━━━ PROVIDED ENTRIES
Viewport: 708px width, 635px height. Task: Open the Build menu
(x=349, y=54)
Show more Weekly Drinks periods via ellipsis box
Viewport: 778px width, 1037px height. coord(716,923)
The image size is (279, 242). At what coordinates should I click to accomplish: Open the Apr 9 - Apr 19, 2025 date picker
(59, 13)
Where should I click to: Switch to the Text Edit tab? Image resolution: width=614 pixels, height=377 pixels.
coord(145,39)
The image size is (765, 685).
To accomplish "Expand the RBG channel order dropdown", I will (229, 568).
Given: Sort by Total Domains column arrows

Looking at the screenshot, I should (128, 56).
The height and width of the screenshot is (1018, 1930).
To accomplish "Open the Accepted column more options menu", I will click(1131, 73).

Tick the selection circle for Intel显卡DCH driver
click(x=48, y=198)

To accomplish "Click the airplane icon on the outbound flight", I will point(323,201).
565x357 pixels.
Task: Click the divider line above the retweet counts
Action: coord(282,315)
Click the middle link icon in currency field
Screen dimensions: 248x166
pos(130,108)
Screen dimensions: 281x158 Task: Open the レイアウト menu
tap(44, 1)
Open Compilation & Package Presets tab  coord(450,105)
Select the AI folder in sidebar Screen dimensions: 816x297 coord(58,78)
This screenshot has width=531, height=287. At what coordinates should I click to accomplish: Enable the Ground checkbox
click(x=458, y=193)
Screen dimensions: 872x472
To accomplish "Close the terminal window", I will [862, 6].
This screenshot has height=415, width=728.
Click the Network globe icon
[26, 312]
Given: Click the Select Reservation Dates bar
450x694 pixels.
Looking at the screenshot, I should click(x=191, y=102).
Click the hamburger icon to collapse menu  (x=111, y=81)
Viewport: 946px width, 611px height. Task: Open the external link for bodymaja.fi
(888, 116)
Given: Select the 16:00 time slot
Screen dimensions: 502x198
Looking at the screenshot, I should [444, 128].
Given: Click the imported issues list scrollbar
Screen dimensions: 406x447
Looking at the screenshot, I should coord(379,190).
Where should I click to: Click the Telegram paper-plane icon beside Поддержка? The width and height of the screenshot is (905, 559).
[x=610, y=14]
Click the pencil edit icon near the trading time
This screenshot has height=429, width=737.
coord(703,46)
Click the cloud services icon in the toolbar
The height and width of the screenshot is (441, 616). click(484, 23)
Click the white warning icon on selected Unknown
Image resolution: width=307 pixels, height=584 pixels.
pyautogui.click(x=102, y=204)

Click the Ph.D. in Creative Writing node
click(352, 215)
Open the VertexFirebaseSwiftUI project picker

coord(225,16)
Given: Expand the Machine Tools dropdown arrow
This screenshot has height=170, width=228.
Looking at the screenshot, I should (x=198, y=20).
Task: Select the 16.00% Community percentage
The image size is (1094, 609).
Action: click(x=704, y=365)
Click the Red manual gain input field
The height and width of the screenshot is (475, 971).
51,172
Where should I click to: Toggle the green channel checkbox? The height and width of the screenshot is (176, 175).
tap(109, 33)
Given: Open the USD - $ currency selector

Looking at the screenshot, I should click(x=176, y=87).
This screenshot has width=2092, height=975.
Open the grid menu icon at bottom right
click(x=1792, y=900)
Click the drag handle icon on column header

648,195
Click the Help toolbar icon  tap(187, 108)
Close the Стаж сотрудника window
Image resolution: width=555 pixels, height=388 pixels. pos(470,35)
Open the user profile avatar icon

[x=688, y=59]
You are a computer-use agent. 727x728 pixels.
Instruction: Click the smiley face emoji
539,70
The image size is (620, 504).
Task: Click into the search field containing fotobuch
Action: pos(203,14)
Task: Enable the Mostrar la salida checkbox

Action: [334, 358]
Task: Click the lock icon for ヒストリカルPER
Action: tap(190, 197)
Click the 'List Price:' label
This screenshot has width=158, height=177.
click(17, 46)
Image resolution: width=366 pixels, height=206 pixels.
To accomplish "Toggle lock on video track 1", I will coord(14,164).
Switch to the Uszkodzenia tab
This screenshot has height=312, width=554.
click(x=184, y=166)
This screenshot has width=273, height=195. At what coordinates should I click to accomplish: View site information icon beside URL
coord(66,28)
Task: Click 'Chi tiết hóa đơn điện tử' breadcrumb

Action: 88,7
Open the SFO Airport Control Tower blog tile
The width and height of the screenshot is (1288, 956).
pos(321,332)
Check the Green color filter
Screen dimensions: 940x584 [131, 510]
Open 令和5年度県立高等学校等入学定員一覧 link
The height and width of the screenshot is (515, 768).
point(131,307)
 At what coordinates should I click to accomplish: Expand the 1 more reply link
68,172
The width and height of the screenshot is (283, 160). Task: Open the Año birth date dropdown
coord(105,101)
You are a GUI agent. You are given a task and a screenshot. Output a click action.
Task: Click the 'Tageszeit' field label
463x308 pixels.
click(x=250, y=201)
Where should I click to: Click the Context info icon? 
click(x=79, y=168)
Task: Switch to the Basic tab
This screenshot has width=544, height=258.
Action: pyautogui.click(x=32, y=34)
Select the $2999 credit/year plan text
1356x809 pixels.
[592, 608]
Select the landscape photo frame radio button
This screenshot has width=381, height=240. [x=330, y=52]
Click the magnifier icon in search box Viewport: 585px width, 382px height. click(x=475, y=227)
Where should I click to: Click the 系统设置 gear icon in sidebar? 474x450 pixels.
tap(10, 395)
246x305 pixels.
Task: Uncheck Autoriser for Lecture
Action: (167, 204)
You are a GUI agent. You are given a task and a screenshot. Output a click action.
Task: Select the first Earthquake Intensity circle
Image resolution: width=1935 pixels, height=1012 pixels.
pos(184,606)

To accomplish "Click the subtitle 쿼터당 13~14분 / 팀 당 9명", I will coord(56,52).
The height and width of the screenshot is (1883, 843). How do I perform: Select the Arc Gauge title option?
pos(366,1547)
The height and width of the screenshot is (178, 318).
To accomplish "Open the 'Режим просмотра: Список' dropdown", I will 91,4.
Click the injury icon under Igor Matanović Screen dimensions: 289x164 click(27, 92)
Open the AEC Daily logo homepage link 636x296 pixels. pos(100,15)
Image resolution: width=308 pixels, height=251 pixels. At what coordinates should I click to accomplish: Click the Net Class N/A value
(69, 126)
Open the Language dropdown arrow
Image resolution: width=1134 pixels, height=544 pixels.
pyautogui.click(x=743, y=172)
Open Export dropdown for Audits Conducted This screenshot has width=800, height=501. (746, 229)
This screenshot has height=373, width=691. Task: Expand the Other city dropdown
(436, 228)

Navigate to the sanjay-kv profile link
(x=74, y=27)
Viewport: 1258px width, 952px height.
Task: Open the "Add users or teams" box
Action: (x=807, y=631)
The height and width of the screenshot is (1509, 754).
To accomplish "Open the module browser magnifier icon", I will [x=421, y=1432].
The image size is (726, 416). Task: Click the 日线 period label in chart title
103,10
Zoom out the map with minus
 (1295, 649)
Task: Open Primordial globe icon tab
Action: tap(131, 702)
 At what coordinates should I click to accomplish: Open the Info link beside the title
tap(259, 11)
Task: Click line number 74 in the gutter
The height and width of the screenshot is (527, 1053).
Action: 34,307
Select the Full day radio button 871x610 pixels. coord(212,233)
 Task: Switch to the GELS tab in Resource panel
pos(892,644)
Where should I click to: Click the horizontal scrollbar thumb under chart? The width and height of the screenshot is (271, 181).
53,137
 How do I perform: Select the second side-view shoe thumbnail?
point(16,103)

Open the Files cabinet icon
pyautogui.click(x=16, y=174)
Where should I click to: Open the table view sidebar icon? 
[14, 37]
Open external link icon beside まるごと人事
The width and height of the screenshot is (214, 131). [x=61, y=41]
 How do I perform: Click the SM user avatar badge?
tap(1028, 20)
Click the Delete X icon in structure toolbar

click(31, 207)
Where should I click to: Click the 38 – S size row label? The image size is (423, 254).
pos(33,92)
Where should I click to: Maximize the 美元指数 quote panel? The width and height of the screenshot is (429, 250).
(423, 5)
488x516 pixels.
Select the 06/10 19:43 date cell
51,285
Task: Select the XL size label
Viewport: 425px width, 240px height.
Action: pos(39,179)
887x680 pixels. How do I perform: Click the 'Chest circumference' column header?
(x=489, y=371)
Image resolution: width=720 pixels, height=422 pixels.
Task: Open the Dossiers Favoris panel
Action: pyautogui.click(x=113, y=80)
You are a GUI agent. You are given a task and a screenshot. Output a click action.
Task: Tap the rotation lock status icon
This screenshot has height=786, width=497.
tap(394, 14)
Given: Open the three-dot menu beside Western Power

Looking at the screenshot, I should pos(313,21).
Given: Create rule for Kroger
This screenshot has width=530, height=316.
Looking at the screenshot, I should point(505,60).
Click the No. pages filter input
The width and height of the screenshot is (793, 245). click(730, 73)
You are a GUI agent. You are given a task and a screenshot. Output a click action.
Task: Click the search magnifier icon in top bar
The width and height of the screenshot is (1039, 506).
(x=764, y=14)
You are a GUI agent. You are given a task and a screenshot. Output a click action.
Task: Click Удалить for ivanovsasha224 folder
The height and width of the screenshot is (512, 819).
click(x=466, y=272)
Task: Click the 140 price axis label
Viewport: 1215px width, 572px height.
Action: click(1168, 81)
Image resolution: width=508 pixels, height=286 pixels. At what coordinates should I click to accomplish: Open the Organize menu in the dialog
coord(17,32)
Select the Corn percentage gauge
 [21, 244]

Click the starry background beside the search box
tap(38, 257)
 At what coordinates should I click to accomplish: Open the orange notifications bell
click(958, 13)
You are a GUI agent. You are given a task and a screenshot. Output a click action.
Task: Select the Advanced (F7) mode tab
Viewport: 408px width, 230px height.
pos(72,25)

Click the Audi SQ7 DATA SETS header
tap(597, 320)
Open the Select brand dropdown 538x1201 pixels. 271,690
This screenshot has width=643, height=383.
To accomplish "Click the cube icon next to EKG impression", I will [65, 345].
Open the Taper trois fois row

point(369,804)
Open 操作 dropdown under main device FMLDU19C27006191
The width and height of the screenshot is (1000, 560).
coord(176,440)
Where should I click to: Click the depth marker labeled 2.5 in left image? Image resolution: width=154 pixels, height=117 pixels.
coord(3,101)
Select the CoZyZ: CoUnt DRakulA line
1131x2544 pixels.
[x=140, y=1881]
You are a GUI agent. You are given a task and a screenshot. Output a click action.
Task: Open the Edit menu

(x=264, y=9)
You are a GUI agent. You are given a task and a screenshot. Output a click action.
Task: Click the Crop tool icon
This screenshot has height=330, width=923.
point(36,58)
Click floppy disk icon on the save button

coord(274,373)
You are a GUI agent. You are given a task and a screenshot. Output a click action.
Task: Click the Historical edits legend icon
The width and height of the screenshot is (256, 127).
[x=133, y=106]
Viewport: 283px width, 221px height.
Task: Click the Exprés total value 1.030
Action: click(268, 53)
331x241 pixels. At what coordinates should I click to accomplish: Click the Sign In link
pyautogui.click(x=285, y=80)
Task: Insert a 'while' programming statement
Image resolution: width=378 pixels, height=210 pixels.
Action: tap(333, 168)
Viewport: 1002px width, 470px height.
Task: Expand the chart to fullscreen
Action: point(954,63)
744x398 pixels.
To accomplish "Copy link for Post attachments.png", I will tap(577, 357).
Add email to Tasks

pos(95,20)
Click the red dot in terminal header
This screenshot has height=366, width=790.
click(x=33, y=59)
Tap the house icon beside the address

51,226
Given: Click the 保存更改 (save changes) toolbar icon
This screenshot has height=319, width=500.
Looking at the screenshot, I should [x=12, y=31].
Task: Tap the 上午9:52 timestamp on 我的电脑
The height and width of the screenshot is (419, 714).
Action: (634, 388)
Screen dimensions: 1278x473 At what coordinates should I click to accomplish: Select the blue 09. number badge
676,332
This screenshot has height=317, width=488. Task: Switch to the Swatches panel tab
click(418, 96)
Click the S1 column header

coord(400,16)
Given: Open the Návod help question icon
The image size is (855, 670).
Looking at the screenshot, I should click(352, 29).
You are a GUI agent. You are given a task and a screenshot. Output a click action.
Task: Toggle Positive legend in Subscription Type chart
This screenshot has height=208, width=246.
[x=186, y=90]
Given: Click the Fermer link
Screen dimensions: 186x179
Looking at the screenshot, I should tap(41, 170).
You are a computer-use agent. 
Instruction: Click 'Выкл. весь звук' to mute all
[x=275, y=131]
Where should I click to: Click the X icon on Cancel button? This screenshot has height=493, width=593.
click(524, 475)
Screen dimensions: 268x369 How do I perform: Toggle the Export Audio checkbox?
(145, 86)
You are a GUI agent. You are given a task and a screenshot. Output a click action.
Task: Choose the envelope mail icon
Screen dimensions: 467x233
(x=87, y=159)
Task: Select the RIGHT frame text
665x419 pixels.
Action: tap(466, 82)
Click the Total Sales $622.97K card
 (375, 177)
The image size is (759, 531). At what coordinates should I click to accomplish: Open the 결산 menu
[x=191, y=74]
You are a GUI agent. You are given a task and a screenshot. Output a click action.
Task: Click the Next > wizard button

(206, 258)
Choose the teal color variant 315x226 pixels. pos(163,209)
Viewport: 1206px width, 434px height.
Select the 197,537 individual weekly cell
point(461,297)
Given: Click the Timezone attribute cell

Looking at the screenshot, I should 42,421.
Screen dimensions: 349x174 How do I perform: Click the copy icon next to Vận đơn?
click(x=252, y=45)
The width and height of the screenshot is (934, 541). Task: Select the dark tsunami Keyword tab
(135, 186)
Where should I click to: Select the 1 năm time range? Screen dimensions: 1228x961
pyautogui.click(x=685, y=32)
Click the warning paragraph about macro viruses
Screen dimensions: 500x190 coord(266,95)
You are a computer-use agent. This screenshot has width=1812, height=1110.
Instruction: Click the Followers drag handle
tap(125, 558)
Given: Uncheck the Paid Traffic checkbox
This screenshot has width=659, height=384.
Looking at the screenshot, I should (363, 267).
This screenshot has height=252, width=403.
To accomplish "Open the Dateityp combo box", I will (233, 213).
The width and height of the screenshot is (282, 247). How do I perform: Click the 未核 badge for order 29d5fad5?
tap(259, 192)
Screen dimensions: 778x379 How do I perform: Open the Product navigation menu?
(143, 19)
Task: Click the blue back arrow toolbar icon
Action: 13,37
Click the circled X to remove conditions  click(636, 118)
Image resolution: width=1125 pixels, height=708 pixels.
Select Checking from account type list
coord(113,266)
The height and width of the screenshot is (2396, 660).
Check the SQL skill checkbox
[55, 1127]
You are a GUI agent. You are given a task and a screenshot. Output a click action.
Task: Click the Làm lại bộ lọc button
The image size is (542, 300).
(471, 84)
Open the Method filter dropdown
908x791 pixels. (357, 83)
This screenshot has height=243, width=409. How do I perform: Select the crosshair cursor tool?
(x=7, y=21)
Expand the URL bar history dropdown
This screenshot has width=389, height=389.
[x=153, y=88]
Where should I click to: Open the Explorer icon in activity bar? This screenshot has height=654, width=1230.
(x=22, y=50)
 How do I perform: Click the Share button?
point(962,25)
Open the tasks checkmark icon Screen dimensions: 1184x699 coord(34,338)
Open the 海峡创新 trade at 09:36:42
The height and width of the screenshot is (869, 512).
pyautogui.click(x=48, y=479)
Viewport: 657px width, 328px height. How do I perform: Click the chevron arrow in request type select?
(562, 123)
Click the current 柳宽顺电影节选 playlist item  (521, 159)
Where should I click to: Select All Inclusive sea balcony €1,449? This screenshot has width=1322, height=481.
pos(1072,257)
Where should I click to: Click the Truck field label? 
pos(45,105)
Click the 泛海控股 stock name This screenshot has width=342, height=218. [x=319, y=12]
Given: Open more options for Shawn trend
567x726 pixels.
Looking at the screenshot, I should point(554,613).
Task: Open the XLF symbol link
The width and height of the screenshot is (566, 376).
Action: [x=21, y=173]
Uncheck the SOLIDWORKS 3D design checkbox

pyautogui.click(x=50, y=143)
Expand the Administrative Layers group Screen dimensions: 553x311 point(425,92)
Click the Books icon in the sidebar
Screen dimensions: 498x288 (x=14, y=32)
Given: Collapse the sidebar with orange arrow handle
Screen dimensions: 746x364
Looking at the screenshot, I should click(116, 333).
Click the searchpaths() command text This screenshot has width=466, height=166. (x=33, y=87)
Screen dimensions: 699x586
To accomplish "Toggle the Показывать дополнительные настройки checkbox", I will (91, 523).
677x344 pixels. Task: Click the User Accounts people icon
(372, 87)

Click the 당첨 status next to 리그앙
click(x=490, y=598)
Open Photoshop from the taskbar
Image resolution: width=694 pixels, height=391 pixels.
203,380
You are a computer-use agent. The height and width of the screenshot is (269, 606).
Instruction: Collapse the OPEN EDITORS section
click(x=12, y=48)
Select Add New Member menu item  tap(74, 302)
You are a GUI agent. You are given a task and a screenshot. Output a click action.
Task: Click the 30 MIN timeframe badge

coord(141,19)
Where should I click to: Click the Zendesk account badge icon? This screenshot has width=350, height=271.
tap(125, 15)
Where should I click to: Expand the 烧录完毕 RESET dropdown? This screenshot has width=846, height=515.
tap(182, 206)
━━━━━━
### WORK TASK
Filter the data, keeping only the lines that contain "legend".

### WRITTEN REPLY
Task: Click the Historical edits legend icon
Task: Toggle Positive legend in Subscription Type chart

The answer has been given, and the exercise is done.